▸ **The task**: Write out the records again exactly. Nothing should be dropped.

▸ **Materials provided**:
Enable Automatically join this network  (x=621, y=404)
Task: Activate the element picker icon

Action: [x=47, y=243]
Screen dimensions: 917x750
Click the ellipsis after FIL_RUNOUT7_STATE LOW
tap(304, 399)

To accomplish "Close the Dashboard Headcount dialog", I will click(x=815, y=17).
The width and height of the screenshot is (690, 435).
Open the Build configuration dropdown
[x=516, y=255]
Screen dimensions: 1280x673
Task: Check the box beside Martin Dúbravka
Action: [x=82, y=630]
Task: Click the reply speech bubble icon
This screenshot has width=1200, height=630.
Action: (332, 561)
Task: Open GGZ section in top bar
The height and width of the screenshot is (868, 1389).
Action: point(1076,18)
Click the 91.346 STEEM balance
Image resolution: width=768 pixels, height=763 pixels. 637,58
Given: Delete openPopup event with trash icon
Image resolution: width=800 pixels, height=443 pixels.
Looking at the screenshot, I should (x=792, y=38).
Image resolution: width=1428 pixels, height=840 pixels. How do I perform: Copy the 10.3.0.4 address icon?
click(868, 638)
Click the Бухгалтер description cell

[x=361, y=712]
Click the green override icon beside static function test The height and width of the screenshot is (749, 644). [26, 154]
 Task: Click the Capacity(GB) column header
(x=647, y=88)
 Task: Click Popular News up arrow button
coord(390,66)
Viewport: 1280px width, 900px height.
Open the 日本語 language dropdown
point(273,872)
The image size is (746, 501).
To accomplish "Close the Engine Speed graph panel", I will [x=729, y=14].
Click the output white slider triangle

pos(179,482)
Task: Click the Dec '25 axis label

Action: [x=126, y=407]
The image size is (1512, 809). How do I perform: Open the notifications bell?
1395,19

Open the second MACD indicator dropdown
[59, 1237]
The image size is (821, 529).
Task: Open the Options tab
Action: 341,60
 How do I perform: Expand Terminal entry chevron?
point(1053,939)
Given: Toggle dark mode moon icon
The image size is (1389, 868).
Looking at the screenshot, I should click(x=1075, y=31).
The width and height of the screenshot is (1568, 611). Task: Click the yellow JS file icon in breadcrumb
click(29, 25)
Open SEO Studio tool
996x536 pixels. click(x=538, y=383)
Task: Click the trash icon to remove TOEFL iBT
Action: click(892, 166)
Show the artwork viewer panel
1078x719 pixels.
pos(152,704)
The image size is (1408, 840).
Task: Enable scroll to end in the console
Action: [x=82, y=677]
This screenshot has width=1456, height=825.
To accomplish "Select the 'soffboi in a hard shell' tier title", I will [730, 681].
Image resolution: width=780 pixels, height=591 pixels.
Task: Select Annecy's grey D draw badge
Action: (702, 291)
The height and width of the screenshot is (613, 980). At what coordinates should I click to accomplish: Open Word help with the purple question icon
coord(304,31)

▸ **Task result**:
Enable Automatically join this network  (x=621, y=404)
Task: Activate the element picker icon

Action: [x=47, y=243]
Screen dimensions: 917x750
Click the ellipsis after FIL_RUNOUT7_STATE LOW
tap(304, 399)

To accomplish "Close the Dashboard Headcount dialog", I will click(x=815, y=17).
The width and height of the screenshot is (690, 435).
Open the Build configuration dropdown
[x=516, y=255]
Screen dimensions: 1280x673
Task: Check the box beside Martin Dúbravka
Action: [x=82, y=630]
Task: Click the reply speech bubble icon
This screenshot has width=1200, height=630.
Action: (332, 561)
Task: Open GGZ section in top bar
The height and width of the screenshot is (868, 1389).
Action: point(1076,18)
Click the 91.346 STEEM balance
Image resolution: width=768 pixels, height=763 pixels. 637,58
Given: Delete openPopup event with trash icon
Image resolution: width=800 pixels, height=443 pixels.
Looking at the screenshot, I should (x=792, y=38).
Image resolution: width=1428 pixels, height=840 pixels. How do I perform: Copy the 10.3.0.4 address icon?
click(868, 638)
Click the Бухгалтер description cell

[x=361, y=712]
Click the green override icon beside static function test The height and width of the screenshot is (749, 644). [26, 154]
 Task: Click the Capacity(GB) column header
(x=647, y=88)
 Task: Click Popular News up arrow button
coord(390,66)
Viewport: 1280px width, 900px height.
Open the 日本語 language dropdown
point(273,872)
The image size is (746, 501).
To accomplish "Close the Engine Speed graph panel", I will [x=729, y=14].
Click the output white slider triangle

pos(179,482)
Task: Click the Dec '25 axis label

Action: [x=126, y=407]
The image size is (1512, 809). How do I perform: Open the notifications bell?
1395,19

Open the second MACD indicator dropdown
[59, 1237]
The image size is (821, 529).
Task: Open the Options tab
Action: 341,60
 How do I perform: Expand Terminal entry chevron?
point(1053,939)
Given: Toggle dark mode moon icon
The image size is (1389, 868).
Looking at the screenshot, I should click(x=1075, y=31).
The width and height of the screenshot is (1568, 611). Task: Click the yellow JS file icon in breadcrumb
click(29, 25)
Open SEO Studio tool
996x536 pixels. click(x=538, y=383)
Task: Click the trash icon to remove TOEFL iBT
Action: click(892, 166)
Show the artwork viewer panel
1078x719 pixels.
pos(152,704)
The image size is (1408, 840).
Task: Enable scroll to end in the console
Action: [x=82, y=677]
This screenshot has width=1456, height=825.
To accomplish "Select the 'soffboi in a hard shell' tier title", I will [730, 681].
Image resolution: width=780 pixels, height=591 pixels.
Task: Select Annecy's grey D draw badge
Action: (702, 291)
The height and width of the screenshot is (613, 980). At what coordinates should I click to accomplish: Open Word help with the purple question icon
coord(304,31)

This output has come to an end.